Just look at how the historians who stood up against the inaccurate, flawed, and ultimately destructive “1619 Project” developed by The New York Times have been treated.
The project’s creator, Nikole Hannah-Jones, dismissed her critics as “old white males,” and called others “anti-black.”
The purge and erasure of history require dissent to be silenced. No one may question the narrative. No one may be allowed to freely pursue the truth.
That’s what the war on history is leading to. It’s a war on 1776.
The attacks on history have moved international as well. Statues of Winston Churchill and Abraham Lincoln have been vandalized and defaced by mobs in London.
It’s telling that those were among the primary symbols being targeted.
After all, Churchill and Lincoln in their own ways were leaders who unabashedly stood by the essence of what their countries were in a time of almost overwhelming crisis.
Instead of tearing down Lincoln and Churchill, we must now look to them for inspiration in an uncertain age.

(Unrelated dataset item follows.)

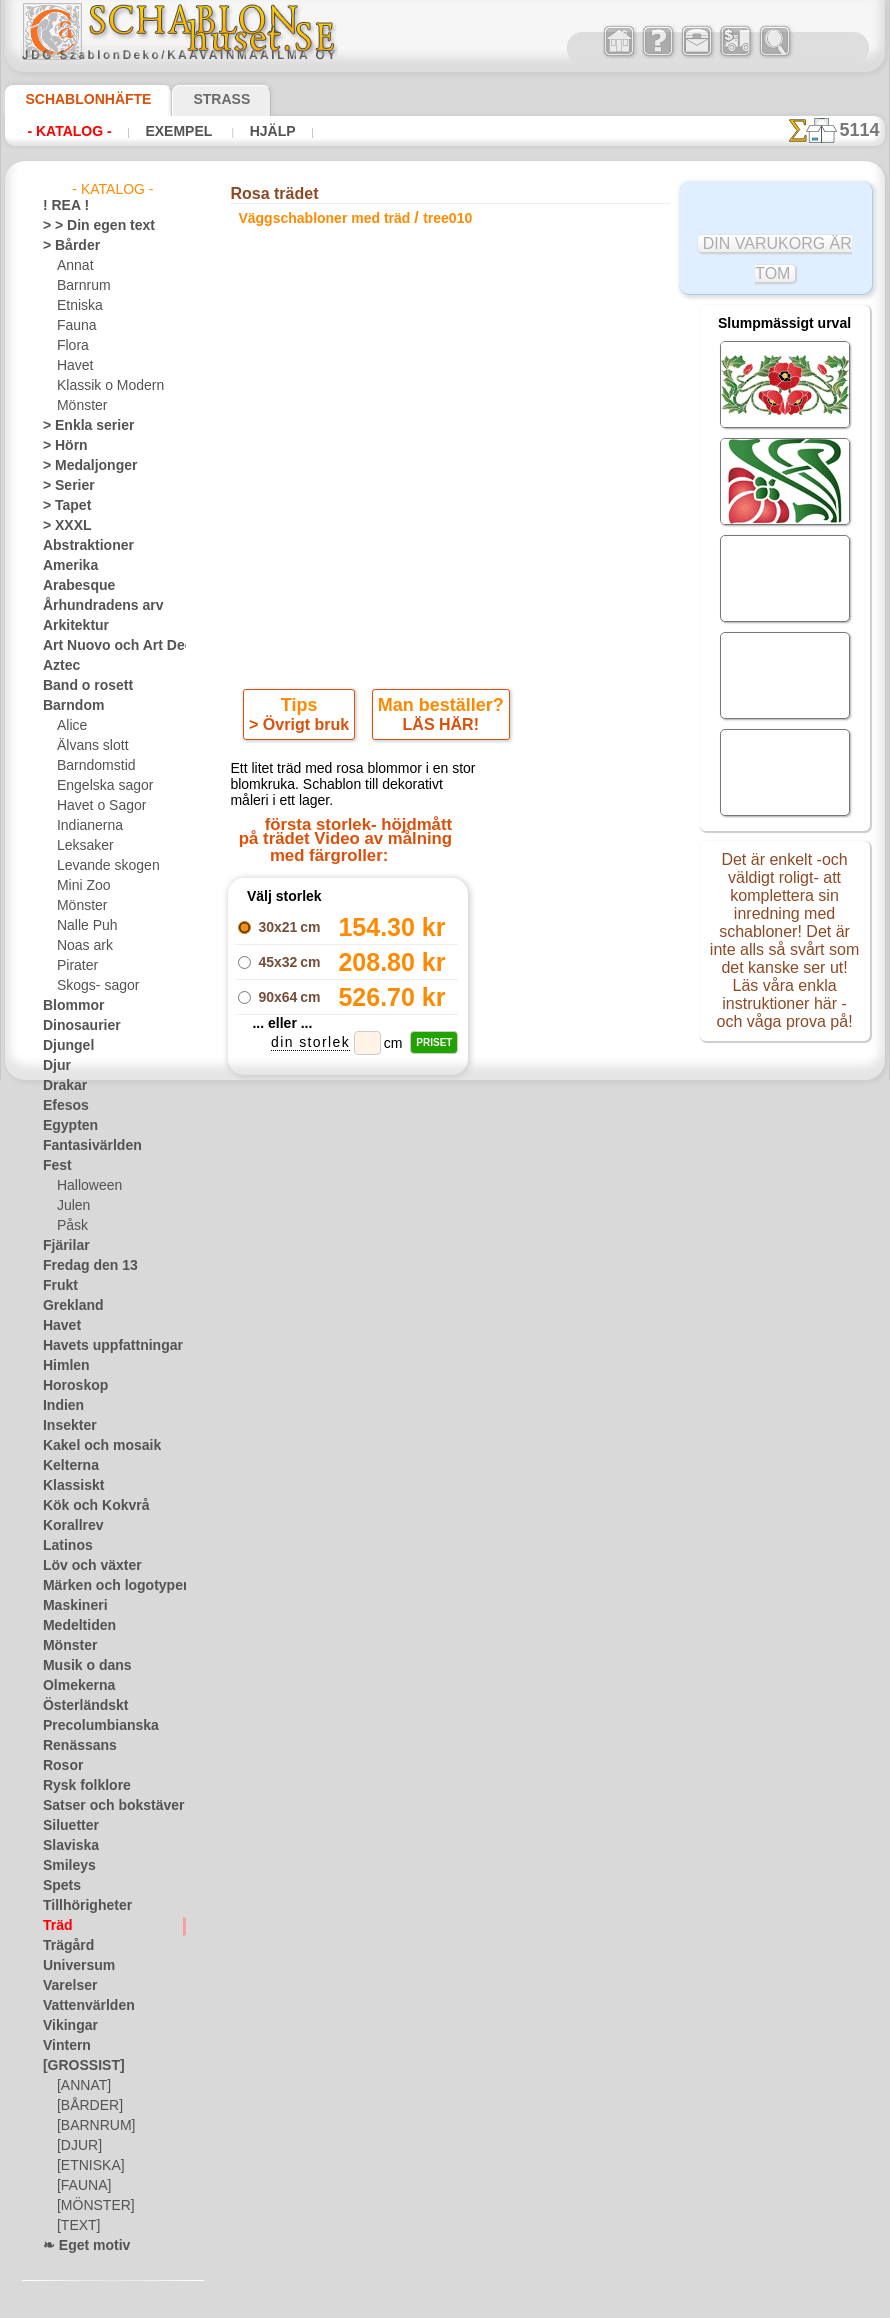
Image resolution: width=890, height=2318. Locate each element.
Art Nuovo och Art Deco (109, 646)
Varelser (66, 1986)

In an address at Bristol University in 1938, the British prime minister-to-be warned that civilization itself was under attack, that it would be tested, and that it would survive only if free people drew on their strength and courage to defend it.

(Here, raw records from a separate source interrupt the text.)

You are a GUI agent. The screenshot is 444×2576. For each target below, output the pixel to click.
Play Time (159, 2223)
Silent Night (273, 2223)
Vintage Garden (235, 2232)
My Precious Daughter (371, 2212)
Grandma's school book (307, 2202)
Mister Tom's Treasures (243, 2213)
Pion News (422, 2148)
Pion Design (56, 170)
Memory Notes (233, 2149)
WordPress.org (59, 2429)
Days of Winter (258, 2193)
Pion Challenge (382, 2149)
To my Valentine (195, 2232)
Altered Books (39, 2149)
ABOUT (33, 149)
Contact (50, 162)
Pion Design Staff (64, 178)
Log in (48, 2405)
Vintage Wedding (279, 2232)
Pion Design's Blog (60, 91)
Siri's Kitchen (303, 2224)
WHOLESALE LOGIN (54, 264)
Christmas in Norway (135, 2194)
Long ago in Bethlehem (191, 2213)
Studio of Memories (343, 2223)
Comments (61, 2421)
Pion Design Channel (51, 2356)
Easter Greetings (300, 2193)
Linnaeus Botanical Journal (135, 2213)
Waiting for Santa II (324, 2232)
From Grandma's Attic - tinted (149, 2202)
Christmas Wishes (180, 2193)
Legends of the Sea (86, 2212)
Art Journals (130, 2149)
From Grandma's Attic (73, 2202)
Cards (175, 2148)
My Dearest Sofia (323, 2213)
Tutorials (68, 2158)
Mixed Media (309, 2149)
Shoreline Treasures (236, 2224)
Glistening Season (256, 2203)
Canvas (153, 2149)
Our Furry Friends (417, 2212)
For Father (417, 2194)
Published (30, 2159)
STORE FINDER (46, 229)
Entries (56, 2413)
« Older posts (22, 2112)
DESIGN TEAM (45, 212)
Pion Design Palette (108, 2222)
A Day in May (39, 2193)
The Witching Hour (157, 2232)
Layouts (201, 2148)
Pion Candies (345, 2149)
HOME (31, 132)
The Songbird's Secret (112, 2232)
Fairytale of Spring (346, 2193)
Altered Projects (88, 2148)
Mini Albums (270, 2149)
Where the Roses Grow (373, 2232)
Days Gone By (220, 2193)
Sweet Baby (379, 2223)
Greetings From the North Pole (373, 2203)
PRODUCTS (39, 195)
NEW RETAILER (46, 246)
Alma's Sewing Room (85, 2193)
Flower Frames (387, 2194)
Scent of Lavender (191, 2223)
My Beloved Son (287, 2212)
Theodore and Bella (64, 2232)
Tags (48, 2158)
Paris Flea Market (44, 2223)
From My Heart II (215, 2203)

In words striking in the face of our challenges today, Churchill said: “Civilization will not last, freedom will not survive, peace will not be kept, unless a very large majority of mankind unite together to defend them and show themselves possessed of a constabulary power before which barbaric and atavistic forces will stand in awe.”
Will we, like generations before us, answer the call to defend our way of life? Will it be the generation that grew up at the “end of history”—after the Nazi menace was crushed by the arsenal of democracy, the USSR’s evil empire collapsed, and free people stood triumphant—that will cast our hard-won victories aside in an effort to purge our imperfect past?

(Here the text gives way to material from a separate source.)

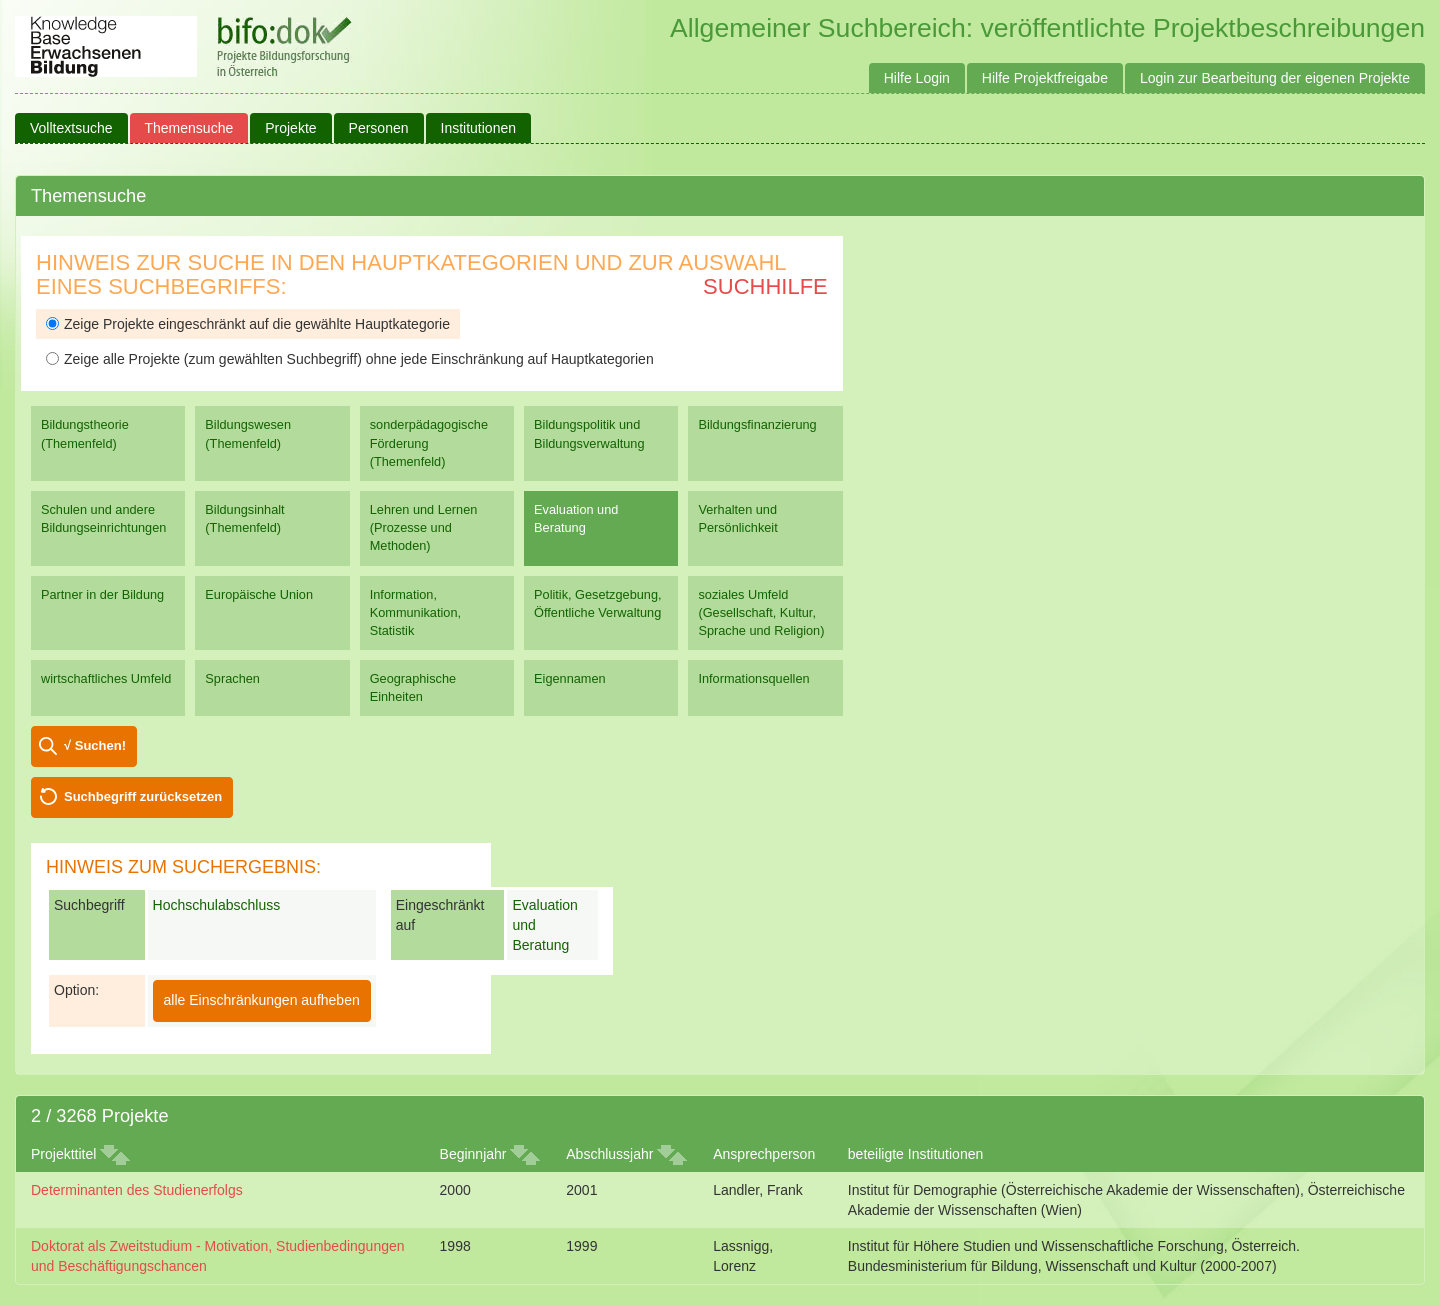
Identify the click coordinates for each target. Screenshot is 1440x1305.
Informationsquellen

In an era of mob rule—where the very basis of American and Western civilization is being questioned and attacked from within, and when rising superpowers like communist China that stand in opposition to everything we represent are on the march—it is essential that free people resist the impulses leading to our self-immolation.
The hour is late, and our hot summer days are becoming dark.
Still, imagine what things were like for Lincoln sitting in the White House in 1861 as government of the people, by the people, and for the people appeared to be on the precipice of perishing from the earth.
Imagine how things must have looked for Churchill in the summer of 1940, when darkness was closing in on the last free country on the Continent, the British elite were eyeing capitulation to the Nazi juggernaut, and across the Atlantic the American behemoth was still sleeping.
The times were grim, but leadership and statesmanship in the face of nearly insurmountable challenges held civilization together, allowed free people to rally, gather their strength, and stem the tide of ruin, bringing forth what Churchill called the “bright sunlit uplands” in the era that followed.
Now we are again being called upon to mount a defense of our way of life. We have a great deal to lose and much at stake, because what’s at stake are not just statues and stone, but the freedom of millions alive today and the many more yet unborn.